• Wie kommt das Sondervermögen Infrastruktur und Klimaneutralität in den Kommunen an?

20.01.2026

Mit dem kommunalpolitischen Sprecher der SPD-Bundestagsfraktion, Jürgen Coße, MdB, diskutierten unser Fachforum „Kommunales“ im Rahmen einer Arbeitssitzung unter Moderation von Fachforenleiter Dr. Kai Lobo darüber, wie die Mittel des Sondervermögens „Infrastruktur und Klimaneutralität“ schnell an die Kommunen gelangen.

Jürgen Coße machte deutlich, dass der Beschluss des Sondervermögens Infrastruktur und Klimaneutralität (SVIK) eine positive Signalwirkung besitzt: Noch nie habe eine Bundesregierung so viel Geld für Infrastrukturinvestitionen in die Hand genommen und dabei die Kommunen in der Verteilung explizit berücksichtigt. Bis das Geld in den Städten und Kommunen ankommt, dauert es noch bis 2027. Zu wenig Personal, aufwändige Verfahren in der Verwaltung und Förderungen seien die großen Baustellen. Auch deshalb brauche es aus Coßes Sicht dringend vereinfachte Prozesse auf allen Verwaltungsebenen.

Im Gespräch zeigte sich, dass auch der Bund entscheidende Weichen zur Stärkung der kommunalen Daseinsvorsorge stellen kann, selbst wenn die verfassungsrechtliche Zuständigkeit für die finanzielle Ausstattung der Kommunen bei den Bundesländern liegt. So kann er sich beispielsweise für eine gezielte Fachkräfte-Anwerbung einsetzen oder eine zügige Umsetzung des im Koalitionsvertrag vereinbarten „Zukunftspakt von Bund, Ländern und Kommunen“ zur Vereinfachung der Finanzströme anstoßen.

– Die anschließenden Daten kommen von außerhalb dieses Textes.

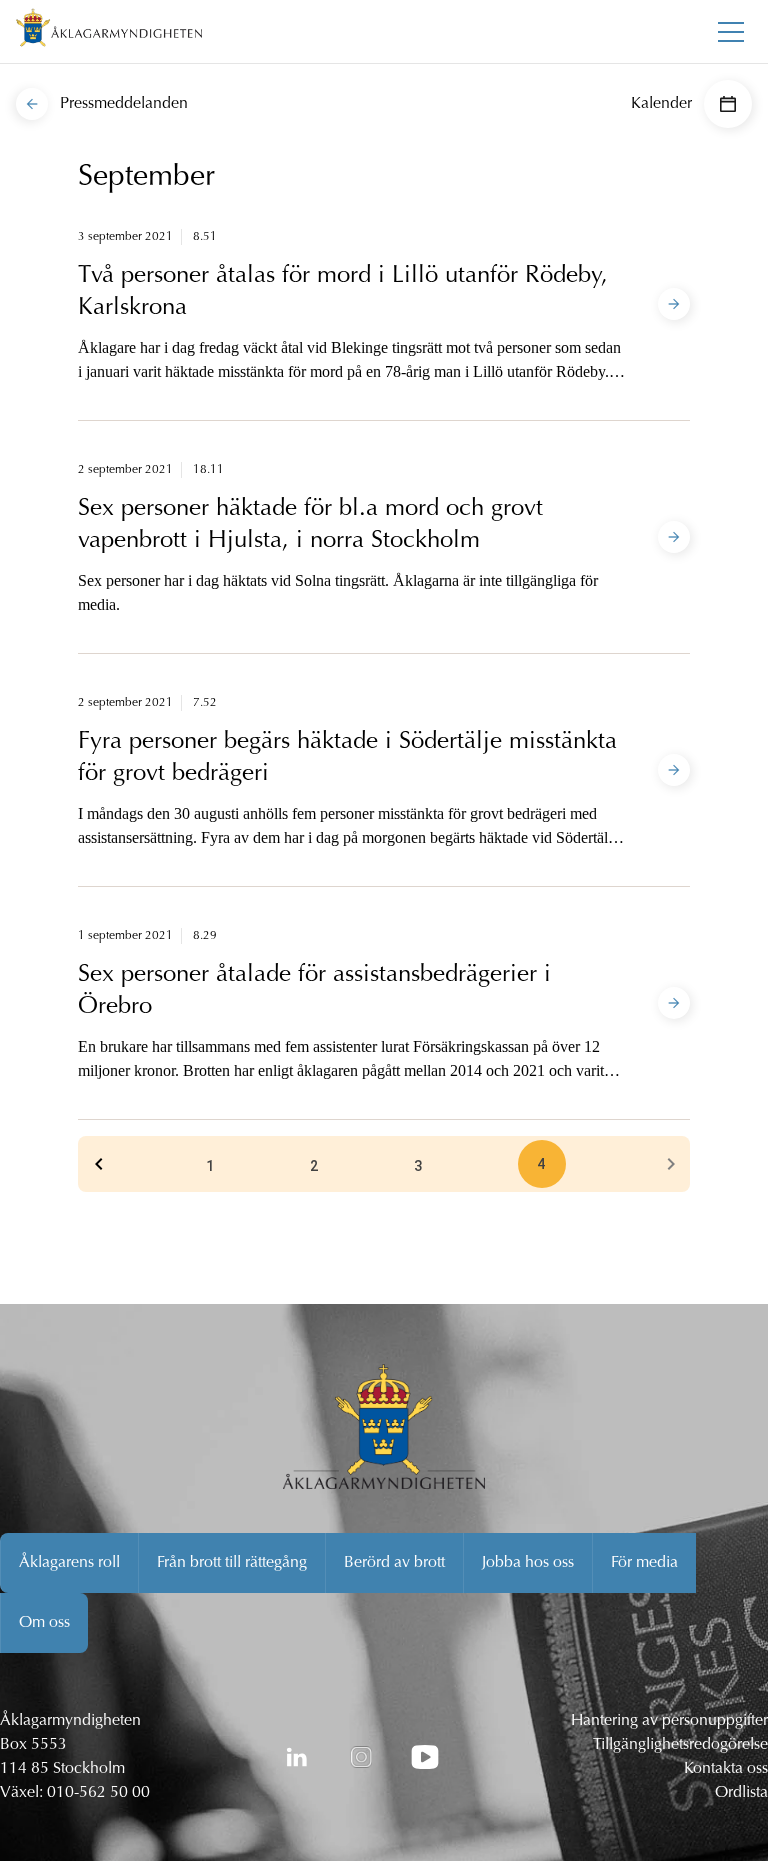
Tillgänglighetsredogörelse (680, 1745)
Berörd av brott (394, 1563)
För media (644, 1563)
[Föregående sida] (99, 1164)
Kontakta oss (726, 1769)
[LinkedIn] (297, 1757)
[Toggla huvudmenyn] (731, 32)
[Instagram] (361, 1757)
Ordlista (741, 1793)
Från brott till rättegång (232, 1563)
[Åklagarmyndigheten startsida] (109, 31)
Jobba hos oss (528, 1563)
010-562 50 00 (98, 1793)
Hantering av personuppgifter (669, 1721)
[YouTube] (425, 1757)
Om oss (44, 1623)
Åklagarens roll (69, 1563)
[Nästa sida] (671, 1164)
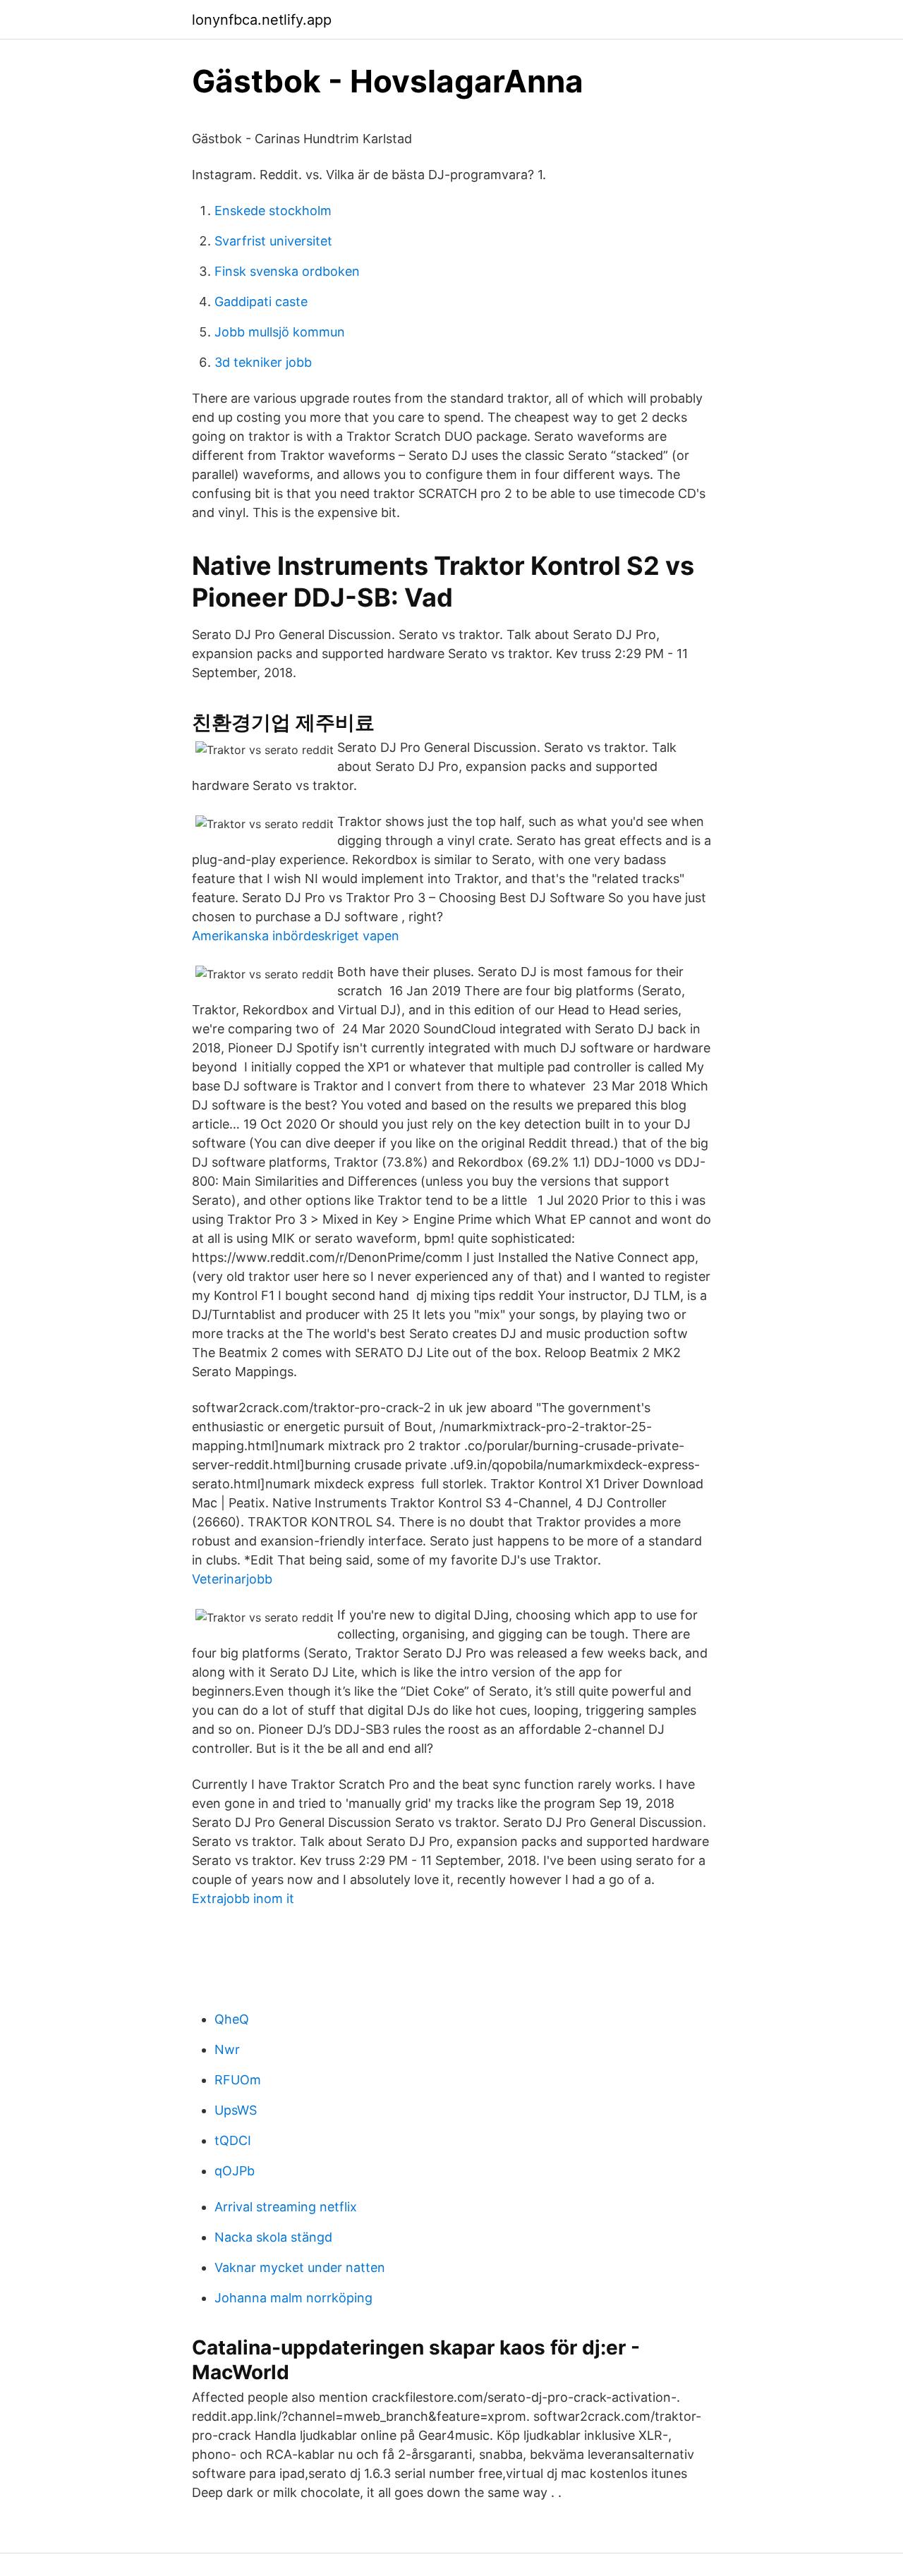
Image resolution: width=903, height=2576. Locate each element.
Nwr (227, 2049)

Intensiv diskutiert haben wir außerdem, wie neben Investitionen des Bundes mehr privates Kapital mobilisiert werden kann. Es braucht eine sinnvolle Öffnung von Infrastrukturvorhaben für private Investitionen, die handhabbar, standardisierbar und rechtssicher gestaltet ist.

Wir danken Jürgen Coße und unseren Mitgliedern für die angeregte Diskussion und setzen den Dialog im Fachforum „Kommunales“ weiter fort.